I'm not using locks ... just simple memory counters. My experiment is described here:

http://tradexoft.wordpress.com/2012/10/22/how-to-move-data-between-threads-in-100-nanoseconds/

Basically the consumer waits on a counter to be incremented and then it calls the handler function. So not much code really. Still I was surprised it took 100ns.

The consumer looks like this:

 void operator()()
    {
      while (true)
      {
        while (w_cnt==r_cnt) {};
        auto rc=process_data(data);
        r_cnt++;
        if (!rc)
          break;
      }
    }

The producer simply incremnts w_cnt when it has data available.

Is there a faster way?

I imagine your latency is a product of how the operating system schedules context-switching, rather than the spin lock itself, and I doubt you can do much about it.

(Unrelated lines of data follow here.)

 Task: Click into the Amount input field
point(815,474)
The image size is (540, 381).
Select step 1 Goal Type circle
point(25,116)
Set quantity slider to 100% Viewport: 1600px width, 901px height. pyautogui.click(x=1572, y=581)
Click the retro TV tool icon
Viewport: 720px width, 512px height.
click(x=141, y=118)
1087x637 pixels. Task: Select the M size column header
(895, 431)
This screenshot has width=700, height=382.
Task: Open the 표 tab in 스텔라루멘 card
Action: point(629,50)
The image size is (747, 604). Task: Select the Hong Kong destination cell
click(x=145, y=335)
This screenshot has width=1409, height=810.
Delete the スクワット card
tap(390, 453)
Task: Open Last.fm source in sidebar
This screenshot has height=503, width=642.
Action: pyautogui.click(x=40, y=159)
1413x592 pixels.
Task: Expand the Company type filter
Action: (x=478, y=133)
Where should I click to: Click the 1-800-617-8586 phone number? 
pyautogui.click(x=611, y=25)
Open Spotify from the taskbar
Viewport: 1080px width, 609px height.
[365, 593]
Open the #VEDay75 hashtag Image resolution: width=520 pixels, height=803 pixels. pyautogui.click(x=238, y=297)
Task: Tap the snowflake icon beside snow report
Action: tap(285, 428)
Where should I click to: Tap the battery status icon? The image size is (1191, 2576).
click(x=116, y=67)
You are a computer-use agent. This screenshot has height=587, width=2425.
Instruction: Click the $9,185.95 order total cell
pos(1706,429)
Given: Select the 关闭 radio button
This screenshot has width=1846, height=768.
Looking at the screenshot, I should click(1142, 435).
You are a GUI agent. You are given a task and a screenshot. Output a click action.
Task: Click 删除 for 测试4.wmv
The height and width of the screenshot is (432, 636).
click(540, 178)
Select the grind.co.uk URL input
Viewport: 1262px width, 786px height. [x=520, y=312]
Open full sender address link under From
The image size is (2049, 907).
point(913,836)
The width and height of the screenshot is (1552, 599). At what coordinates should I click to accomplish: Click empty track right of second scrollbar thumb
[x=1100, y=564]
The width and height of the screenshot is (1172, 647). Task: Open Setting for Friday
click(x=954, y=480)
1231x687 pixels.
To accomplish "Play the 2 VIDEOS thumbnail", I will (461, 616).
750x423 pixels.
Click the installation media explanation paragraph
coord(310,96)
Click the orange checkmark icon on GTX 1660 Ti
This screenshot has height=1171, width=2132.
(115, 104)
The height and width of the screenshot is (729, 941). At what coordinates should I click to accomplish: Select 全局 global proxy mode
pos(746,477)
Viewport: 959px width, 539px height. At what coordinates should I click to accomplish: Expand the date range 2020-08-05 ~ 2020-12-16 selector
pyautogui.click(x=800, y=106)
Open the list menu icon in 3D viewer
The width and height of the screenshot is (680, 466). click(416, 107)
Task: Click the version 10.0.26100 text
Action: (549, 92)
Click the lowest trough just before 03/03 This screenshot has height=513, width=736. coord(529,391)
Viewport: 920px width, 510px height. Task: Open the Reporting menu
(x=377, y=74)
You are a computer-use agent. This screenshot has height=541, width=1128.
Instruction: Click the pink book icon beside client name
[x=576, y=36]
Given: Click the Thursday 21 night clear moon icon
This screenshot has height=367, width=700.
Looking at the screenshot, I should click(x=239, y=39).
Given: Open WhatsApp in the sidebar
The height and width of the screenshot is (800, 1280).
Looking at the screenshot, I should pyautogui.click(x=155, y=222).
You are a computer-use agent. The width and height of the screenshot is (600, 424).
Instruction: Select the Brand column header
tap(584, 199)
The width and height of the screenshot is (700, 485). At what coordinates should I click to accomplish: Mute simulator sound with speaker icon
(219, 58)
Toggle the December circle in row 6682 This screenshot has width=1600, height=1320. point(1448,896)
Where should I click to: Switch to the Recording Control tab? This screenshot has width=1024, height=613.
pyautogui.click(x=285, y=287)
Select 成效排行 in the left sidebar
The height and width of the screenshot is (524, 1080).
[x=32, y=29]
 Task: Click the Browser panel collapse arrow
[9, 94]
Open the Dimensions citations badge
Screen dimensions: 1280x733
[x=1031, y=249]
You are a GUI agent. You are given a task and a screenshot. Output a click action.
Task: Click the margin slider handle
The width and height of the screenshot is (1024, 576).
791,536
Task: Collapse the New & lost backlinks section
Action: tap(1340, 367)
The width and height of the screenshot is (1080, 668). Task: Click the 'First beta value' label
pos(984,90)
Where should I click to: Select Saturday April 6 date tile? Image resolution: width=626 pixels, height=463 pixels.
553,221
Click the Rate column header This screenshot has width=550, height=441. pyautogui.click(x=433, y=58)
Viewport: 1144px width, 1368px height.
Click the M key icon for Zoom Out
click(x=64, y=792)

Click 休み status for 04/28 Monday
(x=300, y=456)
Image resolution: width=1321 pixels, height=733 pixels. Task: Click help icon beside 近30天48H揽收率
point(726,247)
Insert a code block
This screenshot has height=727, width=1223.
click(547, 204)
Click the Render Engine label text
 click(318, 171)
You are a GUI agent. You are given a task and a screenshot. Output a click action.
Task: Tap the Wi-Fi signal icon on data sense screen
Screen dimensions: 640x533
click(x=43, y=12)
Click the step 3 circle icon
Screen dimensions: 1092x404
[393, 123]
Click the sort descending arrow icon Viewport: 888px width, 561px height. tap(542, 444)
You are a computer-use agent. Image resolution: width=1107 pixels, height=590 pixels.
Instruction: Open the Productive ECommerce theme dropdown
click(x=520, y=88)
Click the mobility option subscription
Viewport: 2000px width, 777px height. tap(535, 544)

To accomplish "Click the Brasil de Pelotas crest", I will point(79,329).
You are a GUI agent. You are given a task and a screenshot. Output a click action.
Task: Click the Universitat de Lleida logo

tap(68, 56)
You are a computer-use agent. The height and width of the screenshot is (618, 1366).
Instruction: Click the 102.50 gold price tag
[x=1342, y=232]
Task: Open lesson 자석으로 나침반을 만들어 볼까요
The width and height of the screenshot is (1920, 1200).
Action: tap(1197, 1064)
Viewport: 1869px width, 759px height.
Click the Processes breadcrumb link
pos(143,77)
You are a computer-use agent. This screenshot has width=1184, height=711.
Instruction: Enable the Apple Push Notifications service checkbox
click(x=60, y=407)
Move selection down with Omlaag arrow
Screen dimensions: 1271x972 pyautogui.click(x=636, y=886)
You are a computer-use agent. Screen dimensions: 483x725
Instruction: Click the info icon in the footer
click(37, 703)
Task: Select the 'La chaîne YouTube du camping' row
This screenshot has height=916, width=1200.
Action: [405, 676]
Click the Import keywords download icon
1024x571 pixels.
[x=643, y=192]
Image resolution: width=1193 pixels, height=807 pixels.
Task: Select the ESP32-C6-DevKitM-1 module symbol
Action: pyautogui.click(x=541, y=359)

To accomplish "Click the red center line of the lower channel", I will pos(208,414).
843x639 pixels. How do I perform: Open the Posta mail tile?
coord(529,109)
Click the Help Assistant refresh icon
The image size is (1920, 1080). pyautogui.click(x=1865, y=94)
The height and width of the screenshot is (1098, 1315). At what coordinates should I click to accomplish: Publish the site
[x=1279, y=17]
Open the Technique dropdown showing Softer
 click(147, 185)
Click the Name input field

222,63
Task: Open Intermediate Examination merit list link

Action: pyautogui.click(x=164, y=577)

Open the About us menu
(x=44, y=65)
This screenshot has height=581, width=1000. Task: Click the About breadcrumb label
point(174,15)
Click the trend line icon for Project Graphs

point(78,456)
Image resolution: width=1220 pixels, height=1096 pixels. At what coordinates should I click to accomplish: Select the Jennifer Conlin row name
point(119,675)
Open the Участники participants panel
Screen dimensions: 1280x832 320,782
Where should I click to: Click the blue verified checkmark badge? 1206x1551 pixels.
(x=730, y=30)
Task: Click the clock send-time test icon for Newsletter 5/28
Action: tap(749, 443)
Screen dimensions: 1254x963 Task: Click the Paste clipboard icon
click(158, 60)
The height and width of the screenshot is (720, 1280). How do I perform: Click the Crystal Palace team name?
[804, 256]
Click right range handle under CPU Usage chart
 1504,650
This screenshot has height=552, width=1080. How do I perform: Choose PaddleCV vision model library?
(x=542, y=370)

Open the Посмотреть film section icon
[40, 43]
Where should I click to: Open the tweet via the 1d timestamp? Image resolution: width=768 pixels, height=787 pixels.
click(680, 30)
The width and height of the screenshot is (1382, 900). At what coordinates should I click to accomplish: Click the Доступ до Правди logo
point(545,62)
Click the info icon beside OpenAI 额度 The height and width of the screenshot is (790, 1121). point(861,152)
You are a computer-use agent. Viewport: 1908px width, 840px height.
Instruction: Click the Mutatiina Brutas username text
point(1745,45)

You can, however, move more data at once by using a ring buffer. If one thread writes and one thread reads, you can implement a ring buffer without locks. Essentially it would be the same spin-lock approach (waiting until tailidx != headidx), but the producer could pump more than a single value into the buffer before it is switched out to the consumer. That ought to improve your overall latency (but not your single-value latency).

If your threads are executed on different cores, then the fastest way to "send message" from one thread to another is write barrier(sfence).

When you write to some memory location, you actually write to the processors write buffer, not to the main-memory location. Write buffer is periodically flushed to main memory by the processor. Also, write instruction can be delayed when instruction reordering occurs. When actual write to main memory occurs, cache coherency protocol comes into play and "informs" another processor about memory location update. After that, another processor invalidates cache line and another thread will be able to see your changes.

Store barrier force processor to flush write buffer and prohibit instruction reordering and your program will be able to send more messages per second.